In our view, the DOC's administrative segregation action meets the foregoing requirements for quasi-judicial action. As noted by plaintiff, the DOC's own regulations require notice and a hearing before an inmate may be placed in administrative segregation. See DOC Administrative Regulation 600-02 at III(A), IV(E), IV(F), IV(G) (Feb. 1, 2000). Moreover, such a determination must be based on the evidence presented at the hearing and on the criteria for such classification set forth in the DOC's administrative segregation regulation. See DOC Administrative Regulation 600-02 at II, III(O), IV(A), IV(I), IV(K) (Feb. 1, 2000).

Disciplinary actions taken by the DOC against inmates under its Code of Penal Discipline (COPD), set forth in DOC Administrative Regulation 150-01 (Feb. 1, 2000), have been held to be quasi-judicial actions that are reviewable under C.R.C.P. 106(a)(4). Kodama v. Johnson, 786 P.2d 417 (Colo. 1990). We perceive no meaningful distinction between the DOC's disciplinary procedures *485 and its administrative segregation procedures in terms of the quasi-judicial nature of these actions.

Thus, we conclude that administrative segregation actions under DOC Administrative Regulation 600-02 (Feb. 1, 2000), like disciplinary actions under the COPD, are quasi-judicial actions that are subject to judicial review pursuant to C.R.C.P. 106(a)(4).

Contrary to defendants' further argument, even assuming, without deciding, that inmates have no constitutionally protected liberty interest in classification determinations, it does not follow that administrative segregation actions are not reviewable under C.R.C.P. 106(a)(4).
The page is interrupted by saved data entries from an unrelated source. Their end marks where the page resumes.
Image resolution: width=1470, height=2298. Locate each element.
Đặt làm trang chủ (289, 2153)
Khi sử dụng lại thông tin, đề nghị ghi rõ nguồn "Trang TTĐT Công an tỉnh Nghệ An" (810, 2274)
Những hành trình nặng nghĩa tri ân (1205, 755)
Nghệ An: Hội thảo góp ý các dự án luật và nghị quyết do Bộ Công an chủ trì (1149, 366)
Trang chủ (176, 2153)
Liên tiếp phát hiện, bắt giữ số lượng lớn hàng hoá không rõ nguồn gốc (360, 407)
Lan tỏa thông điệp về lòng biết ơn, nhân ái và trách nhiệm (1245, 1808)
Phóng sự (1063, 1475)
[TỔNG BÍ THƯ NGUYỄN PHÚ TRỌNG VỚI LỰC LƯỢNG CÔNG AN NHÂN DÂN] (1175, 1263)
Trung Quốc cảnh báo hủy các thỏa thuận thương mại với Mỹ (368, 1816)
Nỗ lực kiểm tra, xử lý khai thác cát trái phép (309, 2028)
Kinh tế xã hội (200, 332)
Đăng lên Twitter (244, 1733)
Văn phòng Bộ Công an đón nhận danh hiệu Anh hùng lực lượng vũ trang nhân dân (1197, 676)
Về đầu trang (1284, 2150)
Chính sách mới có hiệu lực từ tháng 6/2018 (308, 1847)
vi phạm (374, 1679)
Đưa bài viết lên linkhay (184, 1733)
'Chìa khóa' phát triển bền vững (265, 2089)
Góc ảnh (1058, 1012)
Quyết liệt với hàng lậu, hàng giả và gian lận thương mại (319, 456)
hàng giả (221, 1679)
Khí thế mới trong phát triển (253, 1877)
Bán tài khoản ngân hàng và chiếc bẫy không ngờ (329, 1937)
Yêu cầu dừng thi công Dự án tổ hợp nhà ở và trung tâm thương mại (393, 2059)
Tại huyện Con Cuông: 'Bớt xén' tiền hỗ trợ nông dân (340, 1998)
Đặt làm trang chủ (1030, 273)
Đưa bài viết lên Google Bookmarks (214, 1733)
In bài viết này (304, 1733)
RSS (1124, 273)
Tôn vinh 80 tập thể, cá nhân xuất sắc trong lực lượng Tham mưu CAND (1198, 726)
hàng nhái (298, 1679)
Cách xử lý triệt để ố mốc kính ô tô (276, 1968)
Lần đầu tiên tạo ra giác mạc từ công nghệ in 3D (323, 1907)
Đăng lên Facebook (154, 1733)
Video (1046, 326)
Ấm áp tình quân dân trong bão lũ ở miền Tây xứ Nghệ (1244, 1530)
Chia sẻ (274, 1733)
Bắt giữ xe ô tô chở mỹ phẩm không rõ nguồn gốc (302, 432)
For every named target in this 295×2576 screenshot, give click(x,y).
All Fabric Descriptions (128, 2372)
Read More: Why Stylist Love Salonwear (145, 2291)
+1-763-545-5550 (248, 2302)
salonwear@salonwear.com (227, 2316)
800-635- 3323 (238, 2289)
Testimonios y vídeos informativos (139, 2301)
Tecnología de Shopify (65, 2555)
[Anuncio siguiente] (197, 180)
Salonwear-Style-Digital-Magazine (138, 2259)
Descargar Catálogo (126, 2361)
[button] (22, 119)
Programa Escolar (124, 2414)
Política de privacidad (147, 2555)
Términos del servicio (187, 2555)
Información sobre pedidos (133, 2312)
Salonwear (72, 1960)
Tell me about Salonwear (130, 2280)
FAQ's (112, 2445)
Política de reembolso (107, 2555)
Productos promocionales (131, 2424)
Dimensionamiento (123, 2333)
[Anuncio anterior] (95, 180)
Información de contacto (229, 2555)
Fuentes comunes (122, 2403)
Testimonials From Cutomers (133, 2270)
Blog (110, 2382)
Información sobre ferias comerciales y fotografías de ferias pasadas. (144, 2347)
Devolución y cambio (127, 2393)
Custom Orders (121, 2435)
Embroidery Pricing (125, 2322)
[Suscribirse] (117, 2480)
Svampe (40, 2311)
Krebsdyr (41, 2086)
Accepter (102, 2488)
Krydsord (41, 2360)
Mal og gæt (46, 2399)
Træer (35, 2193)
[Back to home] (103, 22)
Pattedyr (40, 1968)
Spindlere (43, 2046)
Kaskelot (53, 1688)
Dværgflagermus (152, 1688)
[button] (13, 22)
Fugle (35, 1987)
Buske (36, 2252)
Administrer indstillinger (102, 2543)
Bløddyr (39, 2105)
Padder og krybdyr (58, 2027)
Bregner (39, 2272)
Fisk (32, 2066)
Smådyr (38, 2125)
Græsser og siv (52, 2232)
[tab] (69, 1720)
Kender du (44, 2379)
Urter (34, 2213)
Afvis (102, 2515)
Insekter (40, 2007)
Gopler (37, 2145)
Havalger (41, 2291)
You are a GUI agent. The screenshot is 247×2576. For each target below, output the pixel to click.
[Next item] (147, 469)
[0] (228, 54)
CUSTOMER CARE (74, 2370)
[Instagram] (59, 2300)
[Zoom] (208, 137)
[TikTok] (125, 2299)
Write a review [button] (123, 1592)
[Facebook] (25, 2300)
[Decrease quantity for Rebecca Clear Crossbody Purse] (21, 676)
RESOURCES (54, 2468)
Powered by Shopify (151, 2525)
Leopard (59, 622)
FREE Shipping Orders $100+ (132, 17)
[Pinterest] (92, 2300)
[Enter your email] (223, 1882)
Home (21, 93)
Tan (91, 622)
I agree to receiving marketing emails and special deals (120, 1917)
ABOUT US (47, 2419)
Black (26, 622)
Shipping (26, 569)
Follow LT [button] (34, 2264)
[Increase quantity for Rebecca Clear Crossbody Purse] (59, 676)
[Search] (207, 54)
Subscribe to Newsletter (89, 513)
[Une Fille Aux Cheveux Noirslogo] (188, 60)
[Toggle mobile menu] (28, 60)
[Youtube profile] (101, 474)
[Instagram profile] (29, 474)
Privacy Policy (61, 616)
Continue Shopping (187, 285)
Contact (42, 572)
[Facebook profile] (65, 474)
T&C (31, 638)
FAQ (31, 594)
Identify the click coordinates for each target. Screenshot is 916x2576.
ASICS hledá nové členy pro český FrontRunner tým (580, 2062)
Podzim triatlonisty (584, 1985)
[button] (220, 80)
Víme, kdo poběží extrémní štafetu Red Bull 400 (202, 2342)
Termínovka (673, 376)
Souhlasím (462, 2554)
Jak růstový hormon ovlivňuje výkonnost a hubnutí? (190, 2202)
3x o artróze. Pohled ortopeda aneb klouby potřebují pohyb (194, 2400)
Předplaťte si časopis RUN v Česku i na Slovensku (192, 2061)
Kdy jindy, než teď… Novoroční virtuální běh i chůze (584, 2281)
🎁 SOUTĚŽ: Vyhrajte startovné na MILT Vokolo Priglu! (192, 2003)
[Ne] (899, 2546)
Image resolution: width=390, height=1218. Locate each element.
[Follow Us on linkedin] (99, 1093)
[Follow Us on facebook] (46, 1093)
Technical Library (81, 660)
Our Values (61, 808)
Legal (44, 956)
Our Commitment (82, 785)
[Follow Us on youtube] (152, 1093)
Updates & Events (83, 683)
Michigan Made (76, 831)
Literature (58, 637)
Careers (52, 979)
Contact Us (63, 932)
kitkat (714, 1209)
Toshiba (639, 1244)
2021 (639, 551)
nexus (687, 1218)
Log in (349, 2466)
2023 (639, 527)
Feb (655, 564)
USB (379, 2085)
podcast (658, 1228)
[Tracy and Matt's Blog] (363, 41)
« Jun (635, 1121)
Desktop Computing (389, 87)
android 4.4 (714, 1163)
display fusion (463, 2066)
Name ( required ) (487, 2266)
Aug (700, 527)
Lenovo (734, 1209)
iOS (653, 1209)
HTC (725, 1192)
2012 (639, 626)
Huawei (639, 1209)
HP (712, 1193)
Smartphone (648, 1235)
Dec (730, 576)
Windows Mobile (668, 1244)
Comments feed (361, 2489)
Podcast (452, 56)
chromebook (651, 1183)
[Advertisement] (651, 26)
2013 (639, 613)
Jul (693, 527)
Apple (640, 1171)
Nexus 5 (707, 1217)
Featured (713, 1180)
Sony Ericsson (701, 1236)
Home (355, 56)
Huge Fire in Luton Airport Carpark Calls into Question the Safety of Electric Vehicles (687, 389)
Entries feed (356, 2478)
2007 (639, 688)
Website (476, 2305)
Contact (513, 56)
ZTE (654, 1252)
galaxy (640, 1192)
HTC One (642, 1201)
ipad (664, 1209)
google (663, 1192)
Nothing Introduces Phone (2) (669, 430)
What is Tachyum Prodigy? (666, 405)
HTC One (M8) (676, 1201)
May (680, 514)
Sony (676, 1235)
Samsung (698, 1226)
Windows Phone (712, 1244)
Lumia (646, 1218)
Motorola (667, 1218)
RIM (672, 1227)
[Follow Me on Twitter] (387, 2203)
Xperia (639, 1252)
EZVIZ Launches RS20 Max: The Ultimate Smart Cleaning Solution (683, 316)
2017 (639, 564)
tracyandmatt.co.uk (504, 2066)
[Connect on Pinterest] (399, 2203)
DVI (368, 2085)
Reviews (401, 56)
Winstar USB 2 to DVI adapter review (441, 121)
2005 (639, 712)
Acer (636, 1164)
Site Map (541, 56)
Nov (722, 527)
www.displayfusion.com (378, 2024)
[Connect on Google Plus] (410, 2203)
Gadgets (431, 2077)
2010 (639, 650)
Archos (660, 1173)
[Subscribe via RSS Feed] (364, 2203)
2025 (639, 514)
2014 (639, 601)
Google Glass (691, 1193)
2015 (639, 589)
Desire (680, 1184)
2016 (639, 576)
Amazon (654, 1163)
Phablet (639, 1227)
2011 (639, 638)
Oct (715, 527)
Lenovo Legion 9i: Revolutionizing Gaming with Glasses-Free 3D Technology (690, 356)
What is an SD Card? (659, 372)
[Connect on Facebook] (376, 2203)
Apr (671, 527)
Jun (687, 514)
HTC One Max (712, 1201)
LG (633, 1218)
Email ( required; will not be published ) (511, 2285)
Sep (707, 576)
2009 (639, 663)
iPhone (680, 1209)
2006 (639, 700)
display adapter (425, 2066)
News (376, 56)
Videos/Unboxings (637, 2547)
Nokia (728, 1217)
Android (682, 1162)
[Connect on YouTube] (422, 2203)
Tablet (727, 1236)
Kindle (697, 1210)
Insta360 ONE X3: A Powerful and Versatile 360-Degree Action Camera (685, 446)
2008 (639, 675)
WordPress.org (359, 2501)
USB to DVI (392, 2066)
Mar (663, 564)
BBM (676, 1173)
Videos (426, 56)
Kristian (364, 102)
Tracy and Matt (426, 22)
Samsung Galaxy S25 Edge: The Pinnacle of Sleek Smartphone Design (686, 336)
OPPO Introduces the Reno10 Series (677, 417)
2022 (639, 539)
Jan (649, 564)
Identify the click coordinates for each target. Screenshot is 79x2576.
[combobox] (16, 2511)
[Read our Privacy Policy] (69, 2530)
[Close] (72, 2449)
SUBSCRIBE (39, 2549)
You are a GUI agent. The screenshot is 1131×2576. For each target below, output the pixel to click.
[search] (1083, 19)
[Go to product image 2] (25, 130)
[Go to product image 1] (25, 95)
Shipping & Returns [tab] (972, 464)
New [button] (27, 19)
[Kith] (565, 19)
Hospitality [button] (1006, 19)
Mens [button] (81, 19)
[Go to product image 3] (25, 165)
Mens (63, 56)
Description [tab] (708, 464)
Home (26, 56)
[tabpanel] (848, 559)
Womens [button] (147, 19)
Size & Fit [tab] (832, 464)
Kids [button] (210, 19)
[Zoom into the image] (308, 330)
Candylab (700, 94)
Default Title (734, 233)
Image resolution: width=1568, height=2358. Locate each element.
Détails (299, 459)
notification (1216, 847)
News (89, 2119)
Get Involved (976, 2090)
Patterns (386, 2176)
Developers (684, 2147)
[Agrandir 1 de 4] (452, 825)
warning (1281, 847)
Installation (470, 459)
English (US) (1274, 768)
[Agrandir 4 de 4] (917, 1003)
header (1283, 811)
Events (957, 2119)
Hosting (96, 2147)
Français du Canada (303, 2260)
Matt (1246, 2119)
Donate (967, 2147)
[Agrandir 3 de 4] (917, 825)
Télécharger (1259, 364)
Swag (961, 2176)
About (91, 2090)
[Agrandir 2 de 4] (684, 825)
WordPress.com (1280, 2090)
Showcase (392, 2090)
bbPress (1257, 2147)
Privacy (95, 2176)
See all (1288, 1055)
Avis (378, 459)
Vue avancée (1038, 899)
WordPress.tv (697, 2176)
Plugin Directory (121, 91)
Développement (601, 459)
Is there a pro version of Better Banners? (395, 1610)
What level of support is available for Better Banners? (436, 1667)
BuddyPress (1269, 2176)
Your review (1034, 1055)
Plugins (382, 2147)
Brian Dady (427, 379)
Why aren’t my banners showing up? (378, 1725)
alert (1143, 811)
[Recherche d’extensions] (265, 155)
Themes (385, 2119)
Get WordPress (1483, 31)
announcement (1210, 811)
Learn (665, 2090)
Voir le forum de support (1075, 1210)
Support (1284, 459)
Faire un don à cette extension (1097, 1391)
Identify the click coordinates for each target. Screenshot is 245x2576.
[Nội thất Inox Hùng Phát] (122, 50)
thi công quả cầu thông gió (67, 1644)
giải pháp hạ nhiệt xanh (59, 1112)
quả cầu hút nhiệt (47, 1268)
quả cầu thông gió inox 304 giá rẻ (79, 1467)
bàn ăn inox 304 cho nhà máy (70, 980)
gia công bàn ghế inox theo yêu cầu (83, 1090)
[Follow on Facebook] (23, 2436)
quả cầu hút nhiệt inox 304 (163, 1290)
There is no requirement that a C.R.C.P. 106(a)(4) action must be based on alleged constitutional violations. See, e.g., Tebbetts v. Whitson, 956 P.2d 639 (Colo.App. 1997). Moreover, even absent any due process rights in the administrative proceedings, an inmate may obtain judicial review of the quasi-judicial actions of the DOC pursuant to C.R.C.P. 106(a)(4). See Mariani v. Colorado Department of Corrections, 956 P.2d 625 (Colo.App.1997); see also Sandin v. Conner, 515 U.S. 472, 115 S. Ct. 2293, 132 L. Ed. 2d 418 (1995)(n.11).

In any event, the issue whether an inmate has any constitutionally protected liberty interest in the DOC's administrative segregation proceedings is not properly before us in this appeal. The record shows that plaintiff acknowledged in the district court proceedings that he was not asserting any such claim in this case, and he specifically sought judicial review concerning only the DOC's alleged violations of various regulatory requirements in DOC Administrative Regulation 600-02 (Feb. 1, 2000).

Finally, because the complaint was dismissed before the administrative record had been provided and before the issues had been briefed, the case must be remanded for further C.R.C.P. 106(a)(4) judicial review on the merits of plaintiff's claim. See Tebbetts v. Whitson, supra.

In view of this disposition of the issues, we need not address the remaining contentions of the parties.

Accordingly, the judgment of dismissal is reversed, and the case is remanded to the district court for further proceedings consistent with the views expressed in this opinion.

Judge DAVIDSON and Judge ROY concur.